Neue Förderkriterien

Ein Vergleich der Beschlüsse von 2012 und 2019, was förderungswürdig ist, lässt den Rückschluss zu, dass Hausärzte besonders betroffen sein könnten. Gegenüber 2012 wird die Förderung der Behandlung chronisch Kranker durch Hausärzte jetzt nicht mehr explizit genannt. Laut Bewertungsausschuss sei dies bereits über das weiter gefasste Kriterium der “Verbesserung der Struktur-, Prozess- oder Ergebnisqualität” abgebildet.

Neu aufgenommen wurden zwei Kriterien: So kann jetzt auch die “Steigerung oder Beibehaltung einer Leistung” unterstützt werden, wenn dadurch stationäre Behandlungen oder unnötige Krankentransporte vermieden werden. Darüber hinaus sollen Angebote gefördert werden können, wenn damit ein sich abzeichnender Versorgungsmangel reduziert oder verhindert wird.

Weiterhin unterstützen können die Kassen und KVen Leistungserbringer in unterversorgten Regionen oder mit lokalem besonderen Versorgungsbedarf.
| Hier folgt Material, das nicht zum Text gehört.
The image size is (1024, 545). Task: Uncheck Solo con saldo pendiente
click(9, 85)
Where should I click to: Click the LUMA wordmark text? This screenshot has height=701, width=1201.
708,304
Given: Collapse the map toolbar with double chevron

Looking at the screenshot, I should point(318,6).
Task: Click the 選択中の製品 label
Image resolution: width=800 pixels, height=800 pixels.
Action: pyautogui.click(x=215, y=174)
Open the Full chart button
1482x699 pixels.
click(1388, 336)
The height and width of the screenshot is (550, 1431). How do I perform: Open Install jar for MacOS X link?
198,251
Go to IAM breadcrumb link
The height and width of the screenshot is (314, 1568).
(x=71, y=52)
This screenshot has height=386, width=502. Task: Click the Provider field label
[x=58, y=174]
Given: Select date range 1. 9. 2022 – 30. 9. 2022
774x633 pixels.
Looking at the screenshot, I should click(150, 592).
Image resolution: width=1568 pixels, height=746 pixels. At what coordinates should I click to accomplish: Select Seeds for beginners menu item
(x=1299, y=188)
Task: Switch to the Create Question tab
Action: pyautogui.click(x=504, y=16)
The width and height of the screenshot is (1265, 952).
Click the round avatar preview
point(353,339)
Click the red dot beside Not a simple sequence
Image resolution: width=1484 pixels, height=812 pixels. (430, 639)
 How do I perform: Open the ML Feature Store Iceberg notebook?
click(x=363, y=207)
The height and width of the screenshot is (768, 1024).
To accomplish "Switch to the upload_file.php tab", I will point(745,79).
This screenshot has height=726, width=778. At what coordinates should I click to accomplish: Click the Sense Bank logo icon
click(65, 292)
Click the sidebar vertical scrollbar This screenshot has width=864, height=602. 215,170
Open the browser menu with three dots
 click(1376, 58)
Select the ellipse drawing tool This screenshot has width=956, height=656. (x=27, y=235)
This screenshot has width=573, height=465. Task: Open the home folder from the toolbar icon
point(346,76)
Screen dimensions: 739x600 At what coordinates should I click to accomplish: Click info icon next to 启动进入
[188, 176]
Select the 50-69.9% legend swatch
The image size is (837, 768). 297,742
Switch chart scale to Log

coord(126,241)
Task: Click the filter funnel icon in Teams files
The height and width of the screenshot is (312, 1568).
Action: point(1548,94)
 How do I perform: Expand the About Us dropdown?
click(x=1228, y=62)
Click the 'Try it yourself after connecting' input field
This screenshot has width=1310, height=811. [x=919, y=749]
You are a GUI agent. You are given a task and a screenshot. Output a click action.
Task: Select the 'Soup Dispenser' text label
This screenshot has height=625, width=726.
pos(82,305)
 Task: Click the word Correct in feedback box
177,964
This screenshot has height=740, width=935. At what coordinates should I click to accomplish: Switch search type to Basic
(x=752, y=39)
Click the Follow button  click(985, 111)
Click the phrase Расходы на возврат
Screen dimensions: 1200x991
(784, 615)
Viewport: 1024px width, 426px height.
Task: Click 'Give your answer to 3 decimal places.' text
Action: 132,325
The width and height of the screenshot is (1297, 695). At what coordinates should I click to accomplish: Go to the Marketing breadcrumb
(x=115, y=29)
Auch hiermit werden vielerorts Hausärzte gefördert.

Gespräch mit Spahn noch vor Weihnachten?

Einstimmig hat die KBV-Vertreterversammlung dem Medienbericht zufolge beschlossen, dass der KBV-Vorstand ein entsprechendes Gespräch mit Gesundheitsminister Jens Spahn (CDU) und Sozialminister Hubertus Heil (SPD) suchen soll. Vorstands-Chef Dr. Andreas Gassen habe dieses noch vor Weihnachten in Aussicht gestellt. Eine Bestätigung der KBV stand am Freitagnachmittag noch aus.

Im Beschluss der Vertreterversammlung, der der Redaktion von “Der Hausarzt” vorliegt, heißt es, das BVA habe auch schon die Honorarverhandlungen für 2019 “in allen KV-Bezirken” durch selbst definierte Vorgaben blockiert. Dies habe zur Folge, dass

  • entweder keine Vereinbarung zustande komme, sondern direkt das Schiedsamt angerufen werden muss, oder
  • das BVA die bundesunmittelbaren Krankenkassen auffordere, die fristgerechten Honorarvereinbarungen “zu ändern oder das Schiedsamt anzurufen”.

Abschließend schreiben die Antragsteller – der KV-Vorstand Baden-Württemberg – wörtlich: “Für 2020 sind auf Grund dieses Vorgehens des BVA – trotz erfolgreicher Verhandlungen (…) in einzelnen KV-Bezirken – abschließend keinerlei Vergütungsvereinbarungen unterzeichnet worden.”